• YOUR TASK
Would you copy each line of the data below that has "computer"?

• LISTED RECORDS
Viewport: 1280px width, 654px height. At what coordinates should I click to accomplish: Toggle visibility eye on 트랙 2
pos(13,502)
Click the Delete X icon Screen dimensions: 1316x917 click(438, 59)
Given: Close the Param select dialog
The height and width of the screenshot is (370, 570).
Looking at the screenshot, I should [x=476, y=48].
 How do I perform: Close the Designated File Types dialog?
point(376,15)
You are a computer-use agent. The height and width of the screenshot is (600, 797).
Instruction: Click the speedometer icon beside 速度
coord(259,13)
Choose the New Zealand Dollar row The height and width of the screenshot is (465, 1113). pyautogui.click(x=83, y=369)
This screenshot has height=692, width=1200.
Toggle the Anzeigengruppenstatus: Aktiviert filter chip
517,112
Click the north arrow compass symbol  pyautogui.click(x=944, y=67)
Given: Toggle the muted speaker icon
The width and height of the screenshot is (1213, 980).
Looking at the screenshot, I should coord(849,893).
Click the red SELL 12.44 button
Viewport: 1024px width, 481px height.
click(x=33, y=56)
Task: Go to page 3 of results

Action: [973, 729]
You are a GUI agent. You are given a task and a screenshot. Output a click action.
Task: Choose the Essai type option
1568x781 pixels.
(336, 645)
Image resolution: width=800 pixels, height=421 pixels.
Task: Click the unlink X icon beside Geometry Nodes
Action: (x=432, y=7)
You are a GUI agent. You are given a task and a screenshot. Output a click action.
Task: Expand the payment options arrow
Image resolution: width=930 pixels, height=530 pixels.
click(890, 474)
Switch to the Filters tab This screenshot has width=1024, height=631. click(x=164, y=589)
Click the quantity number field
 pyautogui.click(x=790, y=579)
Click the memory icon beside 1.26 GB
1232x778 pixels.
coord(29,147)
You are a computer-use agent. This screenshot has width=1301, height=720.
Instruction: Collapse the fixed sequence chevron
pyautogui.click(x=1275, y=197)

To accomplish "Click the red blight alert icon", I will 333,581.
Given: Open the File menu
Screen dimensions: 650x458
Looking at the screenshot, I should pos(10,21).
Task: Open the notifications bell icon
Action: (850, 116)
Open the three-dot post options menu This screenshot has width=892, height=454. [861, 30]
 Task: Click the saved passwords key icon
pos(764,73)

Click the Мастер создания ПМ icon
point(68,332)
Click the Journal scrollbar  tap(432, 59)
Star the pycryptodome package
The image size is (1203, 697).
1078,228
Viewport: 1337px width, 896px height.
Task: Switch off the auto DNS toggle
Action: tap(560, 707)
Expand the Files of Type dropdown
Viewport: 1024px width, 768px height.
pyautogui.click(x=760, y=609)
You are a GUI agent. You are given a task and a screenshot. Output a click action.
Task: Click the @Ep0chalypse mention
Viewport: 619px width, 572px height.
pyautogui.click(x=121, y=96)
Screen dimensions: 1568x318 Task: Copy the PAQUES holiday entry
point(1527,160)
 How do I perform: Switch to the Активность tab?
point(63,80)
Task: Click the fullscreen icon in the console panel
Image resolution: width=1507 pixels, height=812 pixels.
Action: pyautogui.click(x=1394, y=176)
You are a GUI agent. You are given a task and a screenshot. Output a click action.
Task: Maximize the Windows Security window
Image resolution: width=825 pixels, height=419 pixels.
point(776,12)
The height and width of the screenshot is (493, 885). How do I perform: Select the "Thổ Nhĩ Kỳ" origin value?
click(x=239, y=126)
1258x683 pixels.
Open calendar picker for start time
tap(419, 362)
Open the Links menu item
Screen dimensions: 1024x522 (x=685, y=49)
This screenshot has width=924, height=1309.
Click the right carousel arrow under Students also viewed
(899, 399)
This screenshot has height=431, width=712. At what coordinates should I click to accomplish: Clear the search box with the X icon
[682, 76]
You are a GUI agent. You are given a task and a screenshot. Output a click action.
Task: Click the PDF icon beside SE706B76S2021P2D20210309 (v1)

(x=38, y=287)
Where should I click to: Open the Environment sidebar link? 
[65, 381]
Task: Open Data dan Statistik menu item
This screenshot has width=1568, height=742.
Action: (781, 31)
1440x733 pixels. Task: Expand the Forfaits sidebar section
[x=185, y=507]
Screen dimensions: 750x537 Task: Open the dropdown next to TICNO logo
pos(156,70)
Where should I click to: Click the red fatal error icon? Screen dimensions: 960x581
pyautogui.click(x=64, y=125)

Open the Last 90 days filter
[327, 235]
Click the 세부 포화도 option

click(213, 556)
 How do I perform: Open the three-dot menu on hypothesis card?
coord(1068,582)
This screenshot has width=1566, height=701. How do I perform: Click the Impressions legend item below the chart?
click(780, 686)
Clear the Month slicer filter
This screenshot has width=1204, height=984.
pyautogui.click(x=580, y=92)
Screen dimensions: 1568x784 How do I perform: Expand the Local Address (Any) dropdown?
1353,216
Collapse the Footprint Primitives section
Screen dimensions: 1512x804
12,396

• OUTPUT FOR THIS EXERCISE
You are a computer-use agent. The height and width of the screenshot is (600, 797).
You are a computer-use agent. This screenshot has width=1301, height=720.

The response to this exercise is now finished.